Liberté d’expression, entre faux procès et vrai sujet
Au risque de surprendre nos amis lecteurs de Boulevard Voltaire, je ne m’associe pas au vaste courant de protestation contre la direction d’i>Télé après sa décision de mettre un terme à l’émission « Ça se dispute ». Je suis pourtant un inconditionnel de la liberté d’expression et je partage très largement les idées d’Éric Zemmour.
Mais j’essaye aussi de voir la réalité dans son ensemble et d’en tirer une pensée cohérente. Or, la réalité est qu’i>Télé est une chaîne privée du groupe Canal+ (qui, lui-même, appartient à 100 % au groupe Vivendi). Et ce n’est un secret pour personne que l’association Canal+-Éric Zemmour, du point de vue des idées, c’est un peu comme le mariage de la carpe et du lapin. La liberté d’expression est un bien précieux mais pas moins que celle pour un entrepreneur d’employer qui il veut, et ce n’est pas parce que des lois que je réprouve restreignent celle-ci, au prétexte de la diversité des sexes et des origines, que je dois en l’espèce donner tort à i>Télé.
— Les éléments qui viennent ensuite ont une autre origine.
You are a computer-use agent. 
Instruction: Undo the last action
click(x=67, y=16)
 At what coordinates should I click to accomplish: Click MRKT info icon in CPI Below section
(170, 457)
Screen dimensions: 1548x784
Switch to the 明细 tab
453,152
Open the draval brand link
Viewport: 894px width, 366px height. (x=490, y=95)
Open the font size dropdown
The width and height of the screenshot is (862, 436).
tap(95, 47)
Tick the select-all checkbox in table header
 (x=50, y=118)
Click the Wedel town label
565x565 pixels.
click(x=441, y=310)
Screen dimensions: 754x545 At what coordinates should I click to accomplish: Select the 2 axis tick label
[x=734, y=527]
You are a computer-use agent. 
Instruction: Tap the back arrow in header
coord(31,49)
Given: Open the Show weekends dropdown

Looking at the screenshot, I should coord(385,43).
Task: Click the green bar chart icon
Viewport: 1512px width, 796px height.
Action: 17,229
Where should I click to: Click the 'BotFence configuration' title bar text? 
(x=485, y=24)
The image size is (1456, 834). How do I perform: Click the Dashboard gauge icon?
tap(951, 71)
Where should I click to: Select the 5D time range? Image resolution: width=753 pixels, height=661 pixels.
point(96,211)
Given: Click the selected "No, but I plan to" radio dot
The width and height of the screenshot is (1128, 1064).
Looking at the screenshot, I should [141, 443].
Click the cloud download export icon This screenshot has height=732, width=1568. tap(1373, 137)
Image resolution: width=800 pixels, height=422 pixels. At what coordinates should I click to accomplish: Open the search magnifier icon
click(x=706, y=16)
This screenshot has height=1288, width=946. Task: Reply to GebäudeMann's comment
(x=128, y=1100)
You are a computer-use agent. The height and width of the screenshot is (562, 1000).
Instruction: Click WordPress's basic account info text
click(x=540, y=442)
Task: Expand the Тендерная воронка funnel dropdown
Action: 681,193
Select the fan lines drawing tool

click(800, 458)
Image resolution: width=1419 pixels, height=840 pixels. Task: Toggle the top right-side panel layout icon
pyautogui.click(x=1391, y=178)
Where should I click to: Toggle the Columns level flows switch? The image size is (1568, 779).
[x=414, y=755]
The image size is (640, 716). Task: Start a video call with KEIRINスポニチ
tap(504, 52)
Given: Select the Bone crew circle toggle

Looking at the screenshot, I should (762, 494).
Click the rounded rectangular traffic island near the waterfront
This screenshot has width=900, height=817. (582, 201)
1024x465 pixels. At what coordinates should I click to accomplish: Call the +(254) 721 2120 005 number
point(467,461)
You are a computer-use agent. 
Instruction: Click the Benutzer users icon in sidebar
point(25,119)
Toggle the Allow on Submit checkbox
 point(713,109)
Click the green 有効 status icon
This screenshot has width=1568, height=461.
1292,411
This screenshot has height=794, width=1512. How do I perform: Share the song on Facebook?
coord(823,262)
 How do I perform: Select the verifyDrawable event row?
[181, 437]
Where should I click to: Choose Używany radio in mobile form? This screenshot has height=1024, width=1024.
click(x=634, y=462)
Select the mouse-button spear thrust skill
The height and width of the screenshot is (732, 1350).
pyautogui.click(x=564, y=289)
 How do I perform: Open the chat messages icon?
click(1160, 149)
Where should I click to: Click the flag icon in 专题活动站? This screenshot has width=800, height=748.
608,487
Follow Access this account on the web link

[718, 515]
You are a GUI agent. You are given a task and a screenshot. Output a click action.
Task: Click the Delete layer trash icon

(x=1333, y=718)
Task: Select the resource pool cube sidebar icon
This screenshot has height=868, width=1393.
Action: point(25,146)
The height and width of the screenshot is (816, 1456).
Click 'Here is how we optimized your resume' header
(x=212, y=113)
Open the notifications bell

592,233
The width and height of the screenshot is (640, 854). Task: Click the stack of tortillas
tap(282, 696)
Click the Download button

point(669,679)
Zemmour a été condamné une fois (injustement) pour des propos qu’il avait tenus dans un débat où il n’était qu’invité. S’il n’est pas condamné cette fois-ci (je le pense), il n’y a pas de raison qu’il cesse de collaborer avec Le Figaro Magazine, média de droite, ni avec RTL, média à la vocation généraliste assumée. Le cas i>Télé me semble donc spécifique et l’absence de réaction de ces deux médias semble corroborer cette analyse.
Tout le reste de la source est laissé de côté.